AIM OF THE EXERCISE. Please answer from the text on acne around the mouth: after how long does it say you generally start seeing results from a skincare routine?

===== EXERCISE TEXT

Acne around the mouth is often linked to hormonal changes like the menstrual cycle or menopause. But thankfully there are solutions. Here are our five steps to getting rid of acne around the mouth.
Cleanse regularly and religiously
Use a gentle cleanser and avoid an over vigorous routine, which can irritate the skin. Cleanse regularly morning and night. Check that the products you are using are adapted to your skin type, that they are oil free and non-comedogenic, so pores don’t get clogged up. Also, avoid using an exfoliator which can strip the skin; instead, opt for a micro-exfoliator.
Don’t forget to keep to a routine too (generally you start seeing results after three weeks) and dermatologists recommend a three-step daily regime of cleansing with micellar water to remove non-waterproof makeup or a gentle foaming gel, followed by a toner, and a moisturiser specially engineered to target acne or other problems in skin. It’s also key to use a separate cream for the eye area as the skin here is much finer than the rest of the face and therefore needs different attention.
We’ll say it time and time again: leave those spots alone! Popping spots can lead to the spread of bacteria, more infection, irritation and more breakouts. It’s also an area that is tempting to fiddle with during the day, so keep your fingers away from the zone so as not to spread any dirt and aggravate the problem. For more information, see Dr Tabi Leslie’s advice in an interview for The Skin Edit.
Avoid heavy makeup
Steer clear of too much heavy makeup or sticky gloss that can leak onto the skin and enhance any problems. The same goes for heavy foundation. Instead, opt for a BB cream or tinted moisturiser.
Adapt your diet for a better immune system. Increasing antioxidants can do wonders for a better overall sense of wellbeing and to fight the spread of acne.
Get treatment over the counter or by prescription
For dermatologist Dr Anjali Mahto of London’s Cedars Dermatology, “It is worth investing in cleansers containing salicylic acid, zinc, alpha hydroxy acids, tea tree oil, or benzoyl peroxide in addition to targeted spot therapies.” She adds that “If OTC remedies fail to work after a few weeks, it may be worthwhile seeing your family doctor than can either prescribe prescription creams containing a mixture of retinoids, antibiotics, or benzoyl peroxide or may recommend a course of oral antibiotics.”

==========
===== INPUT DATA

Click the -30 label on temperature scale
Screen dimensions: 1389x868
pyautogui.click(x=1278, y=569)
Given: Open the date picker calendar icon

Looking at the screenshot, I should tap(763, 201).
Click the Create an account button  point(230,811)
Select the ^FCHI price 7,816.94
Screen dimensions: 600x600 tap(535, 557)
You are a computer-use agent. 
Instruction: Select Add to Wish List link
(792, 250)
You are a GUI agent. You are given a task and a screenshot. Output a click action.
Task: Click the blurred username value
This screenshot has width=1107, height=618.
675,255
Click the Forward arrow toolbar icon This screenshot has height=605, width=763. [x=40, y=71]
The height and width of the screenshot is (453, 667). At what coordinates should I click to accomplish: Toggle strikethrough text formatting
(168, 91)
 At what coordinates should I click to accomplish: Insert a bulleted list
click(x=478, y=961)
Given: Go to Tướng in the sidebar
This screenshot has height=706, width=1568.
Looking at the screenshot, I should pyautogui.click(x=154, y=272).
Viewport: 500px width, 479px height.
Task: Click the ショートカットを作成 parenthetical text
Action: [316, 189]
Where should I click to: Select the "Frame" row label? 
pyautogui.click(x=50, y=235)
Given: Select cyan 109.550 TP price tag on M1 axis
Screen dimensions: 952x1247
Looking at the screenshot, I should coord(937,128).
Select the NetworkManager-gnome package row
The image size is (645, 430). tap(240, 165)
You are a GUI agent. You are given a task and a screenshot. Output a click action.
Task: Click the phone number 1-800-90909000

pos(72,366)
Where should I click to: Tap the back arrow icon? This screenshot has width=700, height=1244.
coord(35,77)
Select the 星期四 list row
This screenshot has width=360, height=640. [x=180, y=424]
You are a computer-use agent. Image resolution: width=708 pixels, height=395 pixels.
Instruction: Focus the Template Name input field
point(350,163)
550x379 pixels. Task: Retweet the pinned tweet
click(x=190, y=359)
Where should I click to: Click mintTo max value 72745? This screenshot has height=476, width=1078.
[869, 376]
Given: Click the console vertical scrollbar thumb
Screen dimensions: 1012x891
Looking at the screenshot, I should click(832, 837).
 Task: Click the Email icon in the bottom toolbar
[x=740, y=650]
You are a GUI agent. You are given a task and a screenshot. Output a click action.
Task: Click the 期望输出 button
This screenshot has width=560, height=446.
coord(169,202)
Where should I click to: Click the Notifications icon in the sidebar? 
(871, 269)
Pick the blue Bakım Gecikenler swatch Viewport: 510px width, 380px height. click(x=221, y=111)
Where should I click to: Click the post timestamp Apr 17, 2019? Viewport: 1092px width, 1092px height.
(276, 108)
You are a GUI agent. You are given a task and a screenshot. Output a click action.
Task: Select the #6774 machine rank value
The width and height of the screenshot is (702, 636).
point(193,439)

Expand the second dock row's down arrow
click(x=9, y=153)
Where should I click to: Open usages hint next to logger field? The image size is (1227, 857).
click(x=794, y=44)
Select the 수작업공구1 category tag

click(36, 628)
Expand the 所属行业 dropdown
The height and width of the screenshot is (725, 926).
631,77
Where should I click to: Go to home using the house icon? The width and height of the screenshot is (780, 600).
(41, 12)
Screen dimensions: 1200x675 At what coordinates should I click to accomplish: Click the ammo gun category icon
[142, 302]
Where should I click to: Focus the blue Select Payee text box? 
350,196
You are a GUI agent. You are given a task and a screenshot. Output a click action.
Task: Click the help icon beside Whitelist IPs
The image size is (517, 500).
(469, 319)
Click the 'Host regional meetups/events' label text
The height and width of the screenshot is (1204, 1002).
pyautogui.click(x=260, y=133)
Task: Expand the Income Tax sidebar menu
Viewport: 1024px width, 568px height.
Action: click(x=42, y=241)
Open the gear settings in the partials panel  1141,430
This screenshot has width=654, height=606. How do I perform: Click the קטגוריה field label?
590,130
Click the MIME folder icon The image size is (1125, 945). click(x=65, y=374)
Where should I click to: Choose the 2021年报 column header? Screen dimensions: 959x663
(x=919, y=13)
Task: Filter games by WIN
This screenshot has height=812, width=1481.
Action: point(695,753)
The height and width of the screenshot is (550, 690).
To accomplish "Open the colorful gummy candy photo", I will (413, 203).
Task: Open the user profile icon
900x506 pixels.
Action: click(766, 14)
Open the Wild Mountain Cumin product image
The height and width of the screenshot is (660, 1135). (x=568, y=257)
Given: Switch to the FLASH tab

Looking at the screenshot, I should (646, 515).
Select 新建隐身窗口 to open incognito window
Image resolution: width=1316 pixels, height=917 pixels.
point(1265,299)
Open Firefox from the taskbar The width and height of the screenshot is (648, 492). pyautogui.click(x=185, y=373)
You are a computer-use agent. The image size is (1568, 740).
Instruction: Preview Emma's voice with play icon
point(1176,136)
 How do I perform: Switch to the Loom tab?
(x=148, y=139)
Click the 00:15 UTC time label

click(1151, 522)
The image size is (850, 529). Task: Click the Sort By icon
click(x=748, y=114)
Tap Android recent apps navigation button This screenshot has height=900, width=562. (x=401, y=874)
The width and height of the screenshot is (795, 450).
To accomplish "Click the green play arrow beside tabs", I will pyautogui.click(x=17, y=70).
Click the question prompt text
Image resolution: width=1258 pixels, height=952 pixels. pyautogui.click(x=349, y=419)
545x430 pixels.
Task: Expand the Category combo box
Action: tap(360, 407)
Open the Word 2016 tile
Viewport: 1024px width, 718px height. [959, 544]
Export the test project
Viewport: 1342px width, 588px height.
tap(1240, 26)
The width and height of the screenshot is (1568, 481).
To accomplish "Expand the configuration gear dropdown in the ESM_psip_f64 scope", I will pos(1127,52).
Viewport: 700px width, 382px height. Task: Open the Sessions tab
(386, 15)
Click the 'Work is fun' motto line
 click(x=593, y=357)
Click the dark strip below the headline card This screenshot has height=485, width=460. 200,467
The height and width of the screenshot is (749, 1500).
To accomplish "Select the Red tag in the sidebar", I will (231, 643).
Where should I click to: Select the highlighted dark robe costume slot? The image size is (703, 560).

==========

ANSWER AREA. After three weeks.